→ **Text excerpt**
— Begin —

Friday, December 12, 2008

I Just Want Your Extra Time and Your....Kiss

Oh, for the love of a kiss...

I was recently reminded of a silky and sublime line written by one of my greatest loves, Robbie Burns himself. "Love is the alpha and omega of human enjoyment." Does it get much truer than that? Thank God for all those who embody it in their very core.

But, if I may be so bold as to take some liberties with and expand upon Robbie's more noble meaning, I'd like to add that a great kiss can sure rock your world too.

I was driving into work with a friend recently and we broke up the monotony of the moving parking lot otherwise known as the Don Valley
PARKway and drizzly weather with a light-hearted conversation about morning talk-radio shows. My friend then told me that the subject on her fave station this morning was about first kisses. "Cool", I thought to myself. "Who doesn't love a first kiss?"

But unfortunately, I didn't see where the conversation was heading and while I was distracted with some delicate navigating around the essentially parked cars and rain ahead of me, she asked me, "What was your first kiss like?" Unfortunately for me, my reflex response was "With who?"

Um, okay Liz. Nice move. Way to paint yourself with a brush of a different colour, a sharp hue of red at that. After I accurately read my friend's cocked-up eyebrow and quizzical look to indicate I'd made an embarrassing error in my understanding, I realized, whoops...got it...first kiss....period.

— End —

→ **Supplied material**
— Begin —

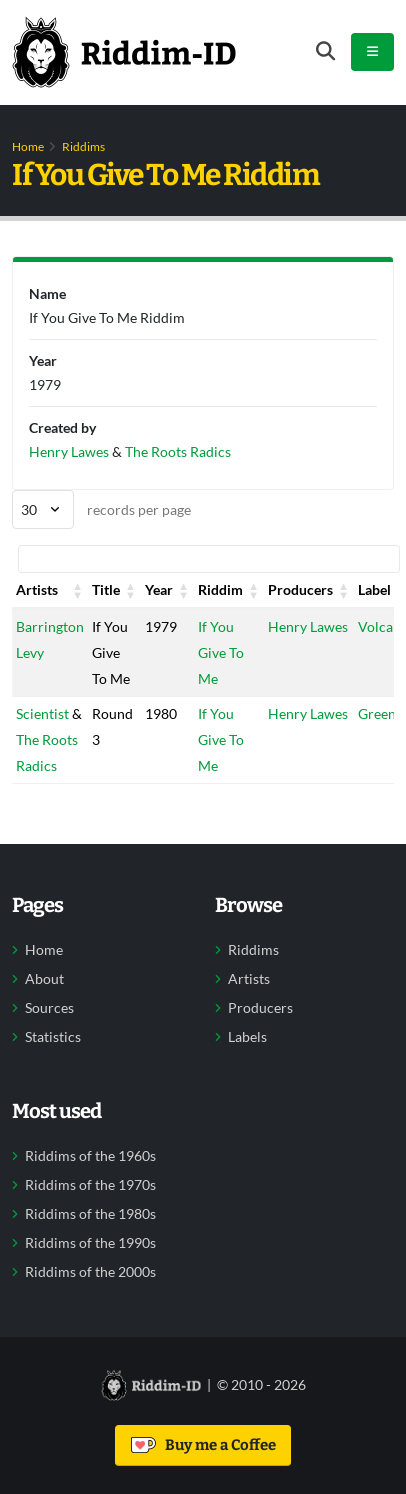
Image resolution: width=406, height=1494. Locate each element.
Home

— End —

→ **Task instructions**
• A. In the post about kisses, repeat the passage starting with "Oh, for the" and going on through "their very core.", swapping "Robbie Burns" for "Robert Burns".
• B. Write the next part of the blog post about first kisses, picking up after its final sentence.

→ **Answer list**
• A.
Oh, for the love of a kiss...

I was recently reminded of a silky and sublime line written by one of my greatest loves, Robert Burns himself. "Love is the alpha and omega of human enjoyment." Does it get much truer than that? Thank God for all those who embody it in their very core.

• B.
I could see that the only way to dig myself out of that particularly sticky situation was to come clean and tell her the whole truth about a far more crushing embarrassment; that which was my first kiss. (Not counting the litany of poor boys I used to chase around in public school telling them "secrets" as I kissed their ears or other unique strategies I employed to learn a little about the art of the kiss. But I digress, and shame myself further.)

My first "romantic" kiss is truly a unique story. Or at least I hope it is, for the sake of all the innocents out there who brave the unknown, the mortal dread of rejection and the all-out blinding white fear laced with a rushing thrill causing your heart to beat in your ears that is involved with taking that first step towards the alpha and omega of human enjoyment.

The best thing that came out of my first kiss was, well, the story. All due respect to the very poor soul who had to share that journey with me. I remember it as if it were yesterday, though there are many yesterdays in between. Tragically, I don't remember the kiss with the digital accuracy that I do because of the actual kiss, but rather the circumstance and the fallout thereof.

My first kiss came about during a summer of discovery in my 15
th year. My family was staying up north at the cottage where I had spent every summer since birth, and since my family had a nasty nomadic tendency resulting in a procession of new schools each year, my girlfriends at the cottage were among the closest I had. They’d all been with me since the very beginning and shared a sense of history that as of yet I had not acquired anywhere else and the adventures that we got into together could easily rival those of our male counterparts in Steven King’s “Stand by Me”. Minus the corpse of course.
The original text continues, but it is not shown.